▸ 課題 1
以下に示すHand Trackingの記事を、一字一句変えずに全文書き写してください。

▸ 提供テキスト
=-=-=

More than 1 year has passed since last update.

VisionFrameworkを使ったiOSアプリケーション開発(Hand Tracking編)

Last updated at 2022-09-19Posted at 2022-09-12

はじめに

この記事は、

の続きの記事である。
この記事では、AppleのvisionFrameworkを使い、手の認識と人差し指の位置を描画させることを目的とする。

Hand Tracking

まず、vision フレームワークをインポートする。

import Vision
import UIKit
import AVFoundation

class CameraViewController: UIViewController,AVCaptureVideoDataOutputSampleBufferDelegate{
//略
}

次に、HandTrackingを実装するためのリクエストクラスのインスタンスを生成する。

import Vision
import UIKit
import AVFoundation

class CameraViewController: UIViewController,AVCaptureVideoDataOutputSampleBufferDelegate{
    private var handPoseRequest = VNDetectHumanHanndPoseRequest()
//略
}

次に、ハンドラーを実装し、指の座標を取得するオブジェクトを実装する。

    private func getHandObservations(sampleBuffer: CMSampleBuffer, completion: @escaping (([VNHumanHandPoseObservation])->())){
    }

ハンドラーを実装する。

    private func getHandObservations(sampleBuffer: CMSampleBuffer, completion: @escaping (([VNHumanHandPoseObservation])->())){
        let handler = VNImageRequestHandler(cmSampleBuffer: sampleBuffer, orientation: .up, options: [:])
        do{
            try handler.perform([handPoseRequest])
        }catch{
        }
    }

次に、指を認識出来たら指の座標を取得する。

    private func getHandObservations(sampleBuffer: CMSampleBuffer, completion: @escaping (([VNHumanHandPoseObservation])->())){
        let handler = VNImageRequestHandler(cmSampleBuffer: sampleBuffer, orientation: .up, options: [:])

=-=-=

▸ 提供データ
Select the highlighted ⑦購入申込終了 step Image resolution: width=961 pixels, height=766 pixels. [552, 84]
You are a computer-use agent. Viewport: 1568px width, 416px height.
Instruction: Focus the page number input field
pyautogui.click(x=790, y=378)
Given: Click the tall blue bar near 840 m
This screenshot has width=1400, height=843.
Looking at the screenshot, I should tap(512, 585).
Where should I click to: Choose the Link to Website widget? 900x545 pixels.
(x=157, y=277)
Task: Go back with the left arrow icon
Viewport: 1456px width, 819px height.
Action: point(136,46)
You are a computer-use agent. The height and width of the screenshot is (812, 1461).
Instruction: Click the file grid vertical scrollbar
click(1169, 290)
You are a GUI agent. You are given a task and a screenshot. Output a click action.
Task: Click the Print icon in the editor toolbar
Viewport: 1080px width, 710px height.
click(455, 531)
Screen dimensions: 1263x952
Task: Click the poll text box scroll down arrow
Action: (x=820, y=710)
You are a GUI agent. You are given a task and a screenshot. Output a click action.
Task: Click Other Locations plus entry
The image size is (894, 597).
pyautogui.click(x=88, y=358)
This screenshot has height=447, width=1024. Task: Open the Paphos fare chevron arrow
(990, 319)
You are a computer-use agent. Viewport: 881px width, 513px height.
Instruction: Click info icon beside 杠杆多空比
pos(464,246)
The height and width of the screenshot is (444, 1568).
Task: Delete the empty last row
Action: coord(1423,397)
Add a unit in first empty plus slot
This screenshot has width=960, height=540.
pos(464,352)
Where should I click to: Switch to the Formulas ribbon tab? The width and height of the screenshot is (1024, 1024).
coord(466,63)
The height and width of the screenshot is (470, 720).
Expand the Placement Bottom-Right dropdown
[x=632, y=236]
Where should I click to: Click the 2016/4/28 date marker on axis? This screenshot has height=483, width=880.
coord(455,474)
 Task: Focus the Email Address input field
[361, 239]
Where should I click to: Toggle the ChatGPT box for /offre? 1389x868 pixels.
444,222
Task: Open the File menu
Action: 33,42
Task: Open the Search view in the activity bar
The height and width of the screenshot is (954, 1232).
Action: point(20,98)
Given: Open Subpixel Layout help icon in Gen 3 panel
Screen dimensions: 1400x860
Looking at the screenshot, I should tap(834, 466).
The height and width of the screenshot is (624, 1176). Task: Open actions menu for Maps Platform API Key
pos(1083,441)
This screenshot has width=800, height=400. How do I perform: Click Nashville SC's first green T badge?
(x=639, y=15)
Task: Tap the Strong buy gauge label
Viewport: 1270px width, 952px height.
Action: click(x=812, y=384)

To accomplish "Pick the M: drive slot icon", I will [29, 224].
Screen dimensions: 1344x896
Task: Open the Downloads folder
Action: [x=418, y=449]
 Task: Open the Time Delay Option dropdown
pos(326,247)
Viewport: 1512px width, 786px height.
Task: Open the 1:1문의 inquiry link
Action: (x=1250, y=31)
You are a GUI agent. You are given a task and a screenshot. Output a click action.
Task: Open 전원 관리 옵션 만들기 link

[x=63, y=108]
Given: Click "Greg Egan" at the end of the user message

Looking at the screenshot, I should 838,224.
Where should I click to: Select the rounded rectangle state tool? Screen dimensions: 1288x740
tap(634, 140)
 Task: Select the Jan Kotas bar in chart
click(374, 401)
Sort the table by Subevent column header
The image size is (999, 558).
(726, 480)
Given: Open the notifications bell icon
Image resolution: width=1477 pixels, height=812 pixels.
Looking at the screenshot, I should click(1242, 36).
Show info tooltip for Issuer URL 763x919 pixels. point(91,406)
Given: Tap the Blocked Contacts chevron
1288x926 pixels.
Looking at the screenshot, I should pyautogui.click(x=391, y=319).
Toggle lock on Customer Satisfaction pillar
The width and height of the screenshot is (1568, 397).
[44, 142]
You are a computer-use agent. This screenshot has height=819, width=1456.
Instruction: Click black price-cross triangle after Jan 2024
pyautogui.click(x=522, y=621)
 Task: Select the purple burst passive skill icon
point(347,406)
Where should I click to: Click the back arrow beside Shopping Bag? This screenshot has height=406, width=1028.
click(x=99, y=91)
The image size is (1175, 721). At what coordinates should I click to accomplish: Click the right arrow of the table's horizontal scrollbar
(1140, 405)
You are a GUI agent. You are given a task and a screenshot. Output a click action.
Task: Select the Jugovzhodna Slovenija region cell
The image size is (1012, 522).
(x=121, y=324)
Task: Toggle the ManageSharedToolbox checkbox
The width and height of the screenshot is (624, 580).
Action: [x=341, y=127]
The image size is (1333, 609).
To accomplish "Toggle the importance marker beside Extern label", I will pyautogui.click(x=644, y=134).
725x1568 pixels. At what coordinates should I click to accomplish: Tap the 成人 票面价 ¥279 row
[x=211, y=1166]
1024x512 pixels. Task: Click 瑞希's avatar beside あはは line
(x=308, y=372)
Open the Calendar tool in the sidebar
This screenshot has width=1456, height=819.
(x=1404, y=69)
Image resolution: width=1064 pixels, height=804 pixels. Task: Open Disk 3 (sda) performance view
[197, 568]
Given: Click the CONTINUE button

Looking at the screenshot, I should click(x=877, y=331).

=-=-=

▸ 課題 2
上の行から、「Select」という文字列を含む行をすべて抜き出す。大文字と小文字は区別する。

▸ 回答 1
More than 1 year has passed since last update.

VisionFrameworkを使ったiOSアプリケーション開発(Hand Tracking編)

Last updated at 2022-09-19Posted at 2022-09-12

はじめに

この記事は、

の続きの記事である。
この記事では、AppleのvisionFrameworkを使い、手の認識と人差し指の位置を描画させることを目的とする。

Hand Tracking

まず、vision フレームワークをインポートする。

import Vision
import UIKit
import AVFoundation

class CameraViewController: UIViewController,AVCaptureVideoDataOutputSampleBufferDelegate{
//略
}

次に、HandTrackingを実装するためのリクエストクラスのインスタンスを生成する。

import Vision
import UIKit
import AVFoundation

class CameraViewController: UIViewController,AVCaptureVideoDataOutputSampleBufferDelegate{
    private var handPoseRequest = VNDetectHumanHanndPoseRequest()
//略
}

次に、ハンドラーを実装し、指の座標を取得するオブジェクトを実装する。

    private func getHandObservations(sampleBuffer: CMSampleBuffer, completion: @escaping (([VNHumanHandPoseObservation])->())){
    }

ハンドラーを実装する。

    private func getHandObservations(sampleBuffer: CMSampleBuffer, completion: @escaping (([VNHumanHandPoseObservation])->())){
        let handler = VNImageRequestHandler(cmSampleBuffer: sampleBuffer, orientation: .up, options: [:])
        do{
            try handler.perform([handPoseRequest])
        }catch{
        }
    }

次に、指を認識出来たら指の座標を取得する。

    private func getHandObservations(sampleBuffer: CMSampleBuffer, completion: @escaping (([VNHumanHandPoseObservation])->())){
        let handler = VNImageRequestHandler(cmSampleBuffer: sampleBuffer, orientation: .up, options: [:])

▸ 回答 2
Select the highlighted ⑦購入申込終了 step Image resolution: width=961 pixels, height=766 pixels. [552, 84]
Where should I click to: Select the rounded rectangle state tool? Screen dimensions: 1288x740
 Task: Select the Jan Kotas bar in chart
 Task: Select the purple burst passive skill icon
Task: Select the Jugovzhodna Slovenija region cell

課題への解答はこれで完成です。